ZESTAW ZADAŃ:
A: Proszę zaktualizować fragment tekstu o życzeniach świątecznych: przytoczyć go od słów „A potem przychodzi” do słów „jak automatyczna odpowiedź.” włącznie, zastępując „szefa” wyrazem „przełożonego”.
B: Proszę wypisać wszystkie wyrażenia, które w tekście o życzeniach świątecznych ujęto w cudzysłów.

Drogi Czytelniku,
jest taki moment w grudniu, kiedy człowiek jeszcze wierzy, że „w tym roku zrobi to inaczej” — tym razem spokojnie, krok po kroku i z planem. Że prezenty ogarnie wcześniej, że nie da się wciągnąć w wir „jeszcze tylko to”, że choinka nie stanie się konkursem piękności, a kolacja wigilijna nie zamieni się w casting na najbardziej ogarnięte życie.
A potem przychodzi mail od szefa z tematem: „Życzenia świąteczne” i dopiskiem: „na wczoraj”. I wtedy ja – Agnieszka – biorę łyk kawy, która w trakcie pakowania paczek zdążyła ostygnąć i myślę jedno: jak napisać życzenia świąteczne, które nie brzmią jak automatyczna odpowiedź.

DOSTARCZONY MATERIAŁ:
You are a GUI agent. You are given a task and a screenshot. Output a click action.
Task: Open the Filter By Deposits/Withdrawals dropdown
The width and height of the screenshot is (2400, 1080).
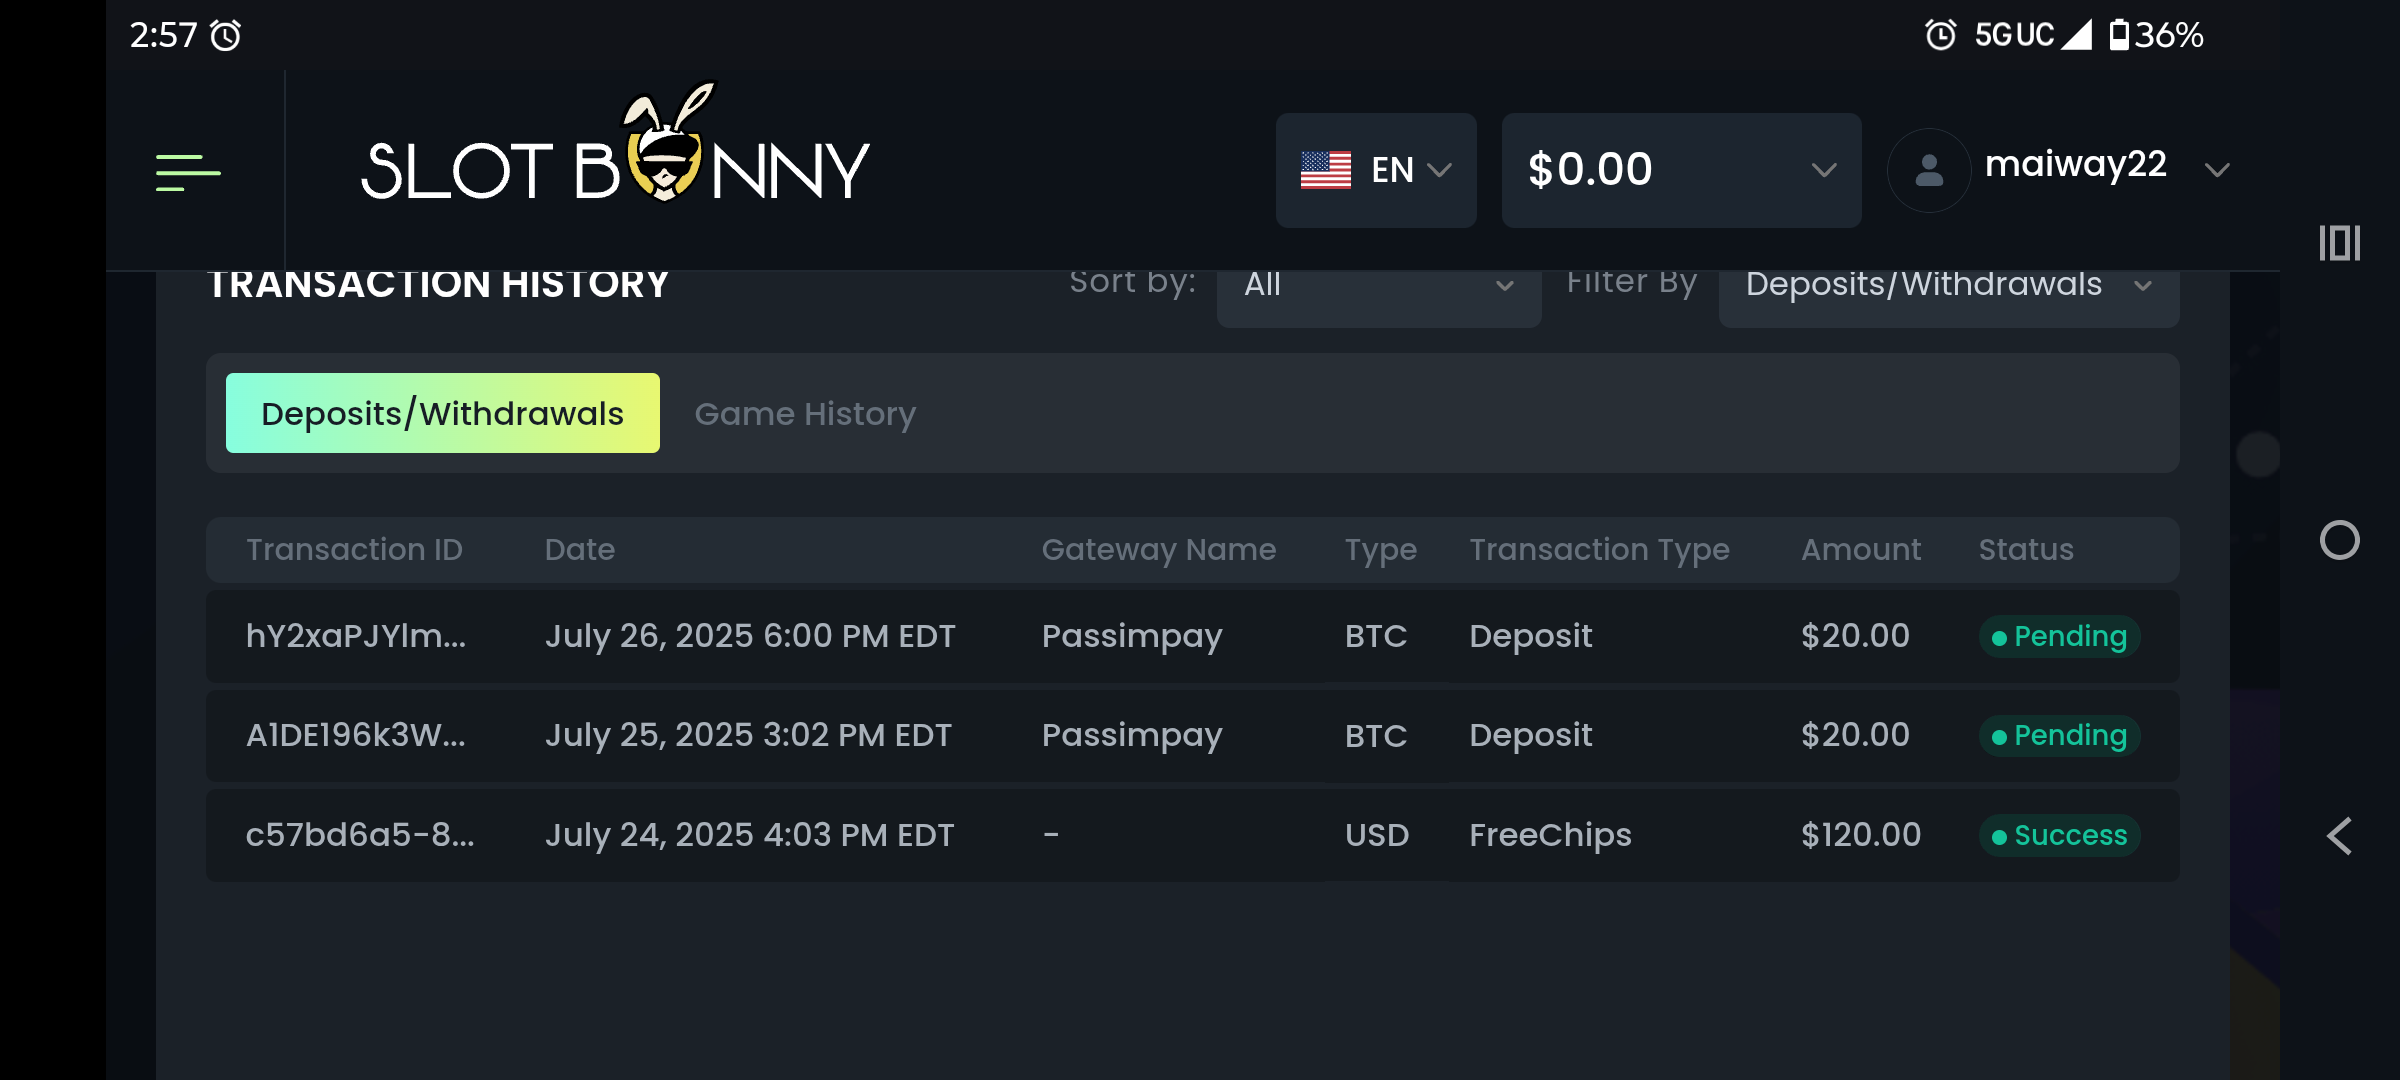[1947, 287]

W ODPOWIEDZI:
A:
A potem przychodzi mail od przełożonego z tematem: „Życzenia świąteczne” i dopiskiem: „na wczoraj”. I wtedy ja – Agnieszka – biorę łyk kawy, która w trakcie pakowania paczek zdążyła ostygnąć i myślę jedno: jak napisać życzenia świąteczne, które nie brzmią jak automatyczna odpowiedź.

B:
„w tym roku zrobi to inaczej”
„jeszcze tylko to”
„Życzenia świąteczne”
„na wczoraj”